Boeing Co‘s ailing defense unit on Wednesday recorded a $2.8 billion charge, but the U.S. planemaker stuck to its forecast of generating cash this year despite struggling to raise commercial jet production due to labor and supply shortages.

Cost overruns in Boeing’s defense, space and security segment have hobbled a recovery for the company attempting to come out of successive crises by cashing in on an upsurge in air travel demand after two years of COVID-related curbs.

Both Boeing and its European rival Airbus SE have ramped up production of narrowbody jets, with Boeing delivering 112 jets in the third quarter compared to 85 jets last year.

That helped it generate a free cash flow of $2.9 billion in the quarter.
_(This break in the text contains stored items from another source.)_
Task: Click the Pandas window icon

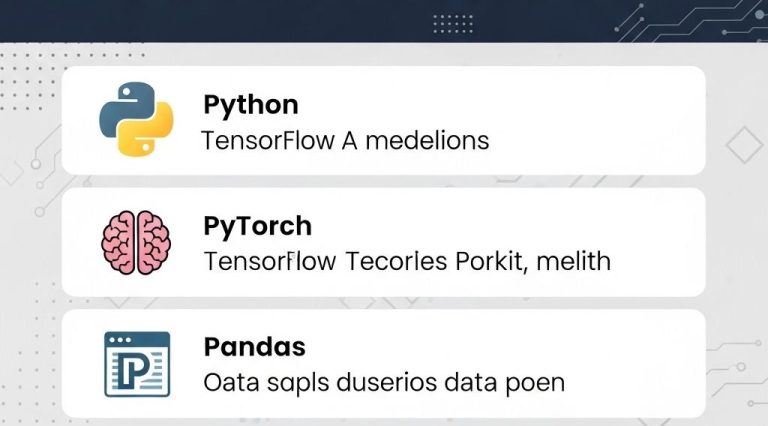Action: (137, 364)
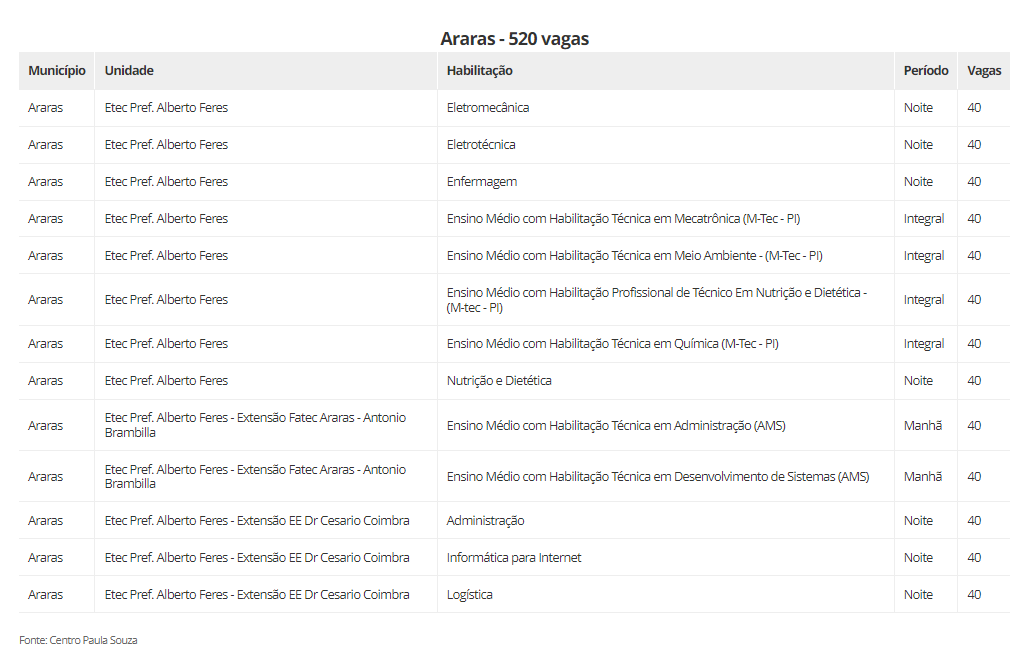
Task: Click the Município column header
Action: [x=57, y=71]
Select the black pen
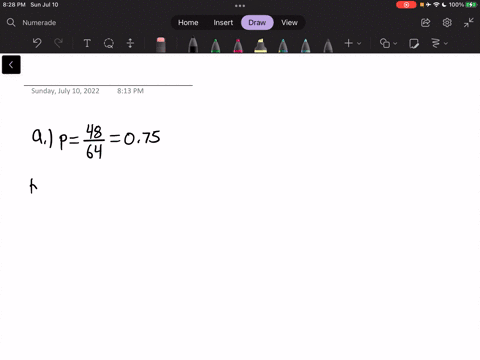 tap(193, 45)
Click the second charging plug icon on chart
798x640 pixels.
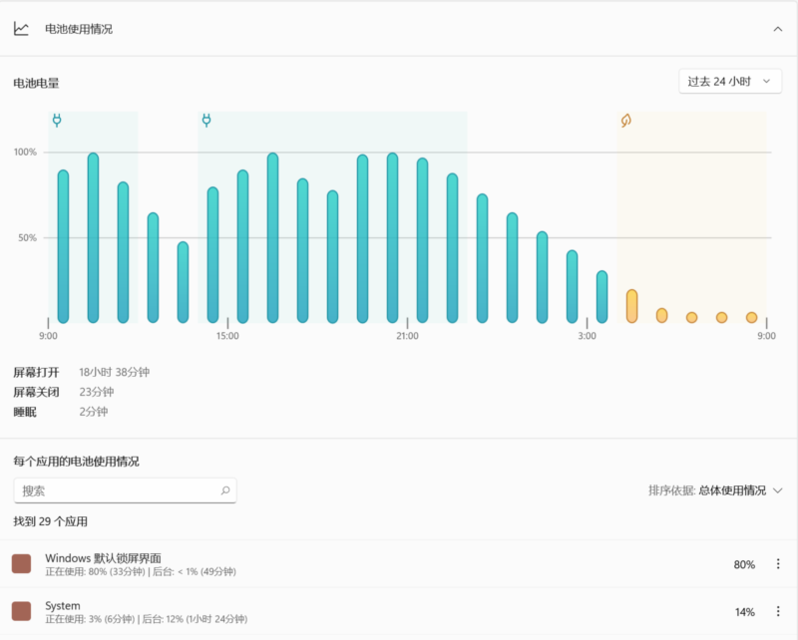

It had recorded a cash burn of $507 million in the same period a year ago.

However, rising cost pressures over the last few months have hampered fixed-price contracts for U.S. aerospace and defense firms, prompting an industry body to ask the U.S. Congress for inflationary relief.

“Our revenue and earnings were significantly impacted by losses on fixed-price development programs in our defense business, driven by higher estimated manufacturing and supply chain costs,” Boeing Chief Executive Dave Calhoun said in a message to employees.

The company has appointed a senior troubleshooter Steve Parker to help turn around loss-making programs in its defense unit, Reuters reported on Tuesday.

On the commercial side, Boeing handed over 86 MAX jets in the quarter, or about 29 a month, according to company data. It needs to deliver roughly 44 jets per month in the fourth quarter to meet its 737 MAX delivery target of “low 400s” this year.

“We’ve also added more than 10,000 employees this year and are investing in their training and development to accelerate the experience curve and improve productivity,” Calhoun said.

“Within our production facilities, we’re not pushing the system too fast,” he said, underscoring the challenging environment for the aerospace industry.

The sector is facing persistent supply shortages, particularly of workers and castings, though General Electric Co said on Tuesday it was seeing early signs of some supply challenges easing.